Deste modo, os folhetos informativos iSaúde disponibilizados pela rede de
farmácias são um recurso que pode não estar a proporcionar a todos os seus
utentes a utilidade esperada. A possibilidade de não compreender totalmente
informações de saúde aumenta o risco de tomada de decisões menos acertadas,
contribuindo para um estado de saúde mais precário e a gastos desnecessários
para os serviços de saúde 3,20.
Estudos anteriores demonstraram que os folhetos informativos sobre saúde devem
ser escritos num nível igual ou inferior aos 8 anos de escolaridade, chegando
alguns autores a defender um SMOG menor ou igual a 5 7,21. Verificou-se ainda
que a informação escrita sobre saúde ao nível de um 10º ano de escolaridade é
menos eficaz na mudança de comportamento do que materiais escritos ao nível de
um 3º ano 4. Valores de SMOG compreendidos entre 5 e 8 são defendidos por
diferentes investigadores como aqueles que conseguem melhor promover a correcta
assimilação da informação escrita. Deste modo, os resultados do presente estudo
indicam que se justifica uma extensão da análise da 'lecturabilidade' dos
textos escritos nos actuais folhetos informáticos iSaúde, a sua potencial
revisão e simplificação, mesmo sabendo que os farmacêuticos se disponibilizam
para explicar oralmente o conteúdo dessa informação escrita. Para além da
simplificação destes textos, sugere-se a elaboração de um resumo final e a
inclusão de FAQs (ou perguntas frequentes) de forma a melhorar a ligação entre
a informação e a realidade do utente.
A dificuldade de apreensão da informação é um problema que também se coloca com
os folhetos informativos dos medicamentos (bulas ouinserts), em que os valores
de 'lecturabilidade' são sistematicamente elevados, demonstrando que a
informação pode estar inacessível à maioria dos doentes 7,21. Assim, parece
ainda mais justificado, no contexto nacional, o desenvolvimento de ferramentas
válidas de análise dos factores que influenciam a legibilidade e compreensão da
informação escrita em saúde (incluindo os medicamentos em ambulatório), as
quais estão naturalmente para além da aplicação das fórmulas aqui apresentadas.
Limitações
A principal fonte de enviesamento dos resultados pode resultar da tradução dos
textos, mesmo que se tenham seguido os cuidados metodológicos habitualmente
utilizados em processos sensíveis, como por exemplo na validação transcultural
e linguística de ferramentas psicométricas e inquéritos de auto-preeenchimento
(tradução/retroversão). Contudo, dado o estilo de escrita presente em folhetos
para o público, o qual se deseja simples, directo e sem ambiguidades, a
qualidade das traduções e retroversões foi menos difícil de assegurar.

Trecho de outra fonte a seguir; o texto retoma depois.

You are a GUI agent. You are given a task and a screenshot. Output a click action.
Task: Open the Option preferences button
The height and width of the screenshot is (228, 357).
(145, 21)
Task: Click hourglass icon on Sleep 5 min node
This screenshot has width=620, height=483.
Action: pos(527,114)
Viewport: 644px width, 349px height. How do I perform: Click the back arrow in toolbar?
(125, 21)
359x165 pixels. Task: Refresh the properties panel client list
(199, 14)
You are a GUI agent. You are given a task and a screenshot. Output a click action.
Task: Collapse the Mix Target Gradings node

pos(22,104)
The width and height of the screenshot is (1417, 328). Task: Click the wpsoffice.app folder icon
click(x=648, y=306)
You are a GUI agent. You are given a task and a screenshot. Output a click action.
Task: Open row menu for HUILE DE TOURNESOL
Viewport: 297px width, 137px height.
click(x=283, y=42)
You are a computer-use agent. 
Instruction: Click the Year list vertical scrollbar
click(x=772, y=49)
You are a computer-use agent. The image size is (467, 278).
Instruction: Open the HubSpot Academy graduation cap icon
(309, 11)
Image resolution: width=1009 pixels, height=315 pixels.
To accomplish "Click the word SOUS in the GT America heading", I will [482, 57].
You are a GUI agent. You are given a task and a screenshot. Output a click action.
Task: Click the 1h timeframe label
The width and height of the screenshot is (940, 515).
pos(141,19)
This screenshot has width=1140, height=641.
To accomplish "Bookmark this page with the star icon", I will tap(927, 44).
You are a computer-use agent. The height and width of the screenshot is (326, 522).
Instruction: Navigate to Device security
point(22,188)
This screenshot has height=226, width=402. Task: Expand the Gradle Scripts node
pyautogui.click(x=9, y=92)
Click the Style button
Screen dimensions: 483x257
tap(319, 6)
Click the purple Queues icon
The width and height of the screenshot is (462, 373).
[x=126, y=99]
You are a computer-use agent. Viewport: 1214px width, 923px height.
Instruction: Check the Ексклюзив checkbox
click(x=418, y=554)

Por outro lado, estudos anteriores demonstraram que a fórmula SMOG pode
apresentar, para os mesmos excertos de texto, resultados superiores aos do
Índice Flesch-Kincaid 3,13. As causas mais óbvias para as possíveis
discrepâncias são a utilização de variáveis diferentes e as diferenças nos
algoritmos 13. No entanto, mais importante que a possibilidade de não
sobreposição dos resultados para um texto específico, será o grau de
consistência interna de cada instrumento e de correlação dos resultados entre
os dois instrumentos. Apesar de existirem estudos que afirmam que o Índice
Flesch-Kincaid não é uma fórmula muito correcta (uma vez que não inclui algumas
variáveis fundamentais) 22, reconhece-se a importância da mesma neste estudo
para a validação dos valores obtidos com o SMOG.
Conclusões
As fórmulas de 'lecturabilidade', quando usadas correctamente, podem ser
instrumentos importantes para avaliar e ajustar a produção de meios que
contribuem para o aumento das probabilidades de sucesso em educação para a
saúde. Será desejável desenvolver instrumentos que permitam a avaliação da
legibilidade, 'lecturabilidade' e literacia em saúde na língua Portuguesa.
Conflito de interesse
Os autores declaram não haver conflito de interesse.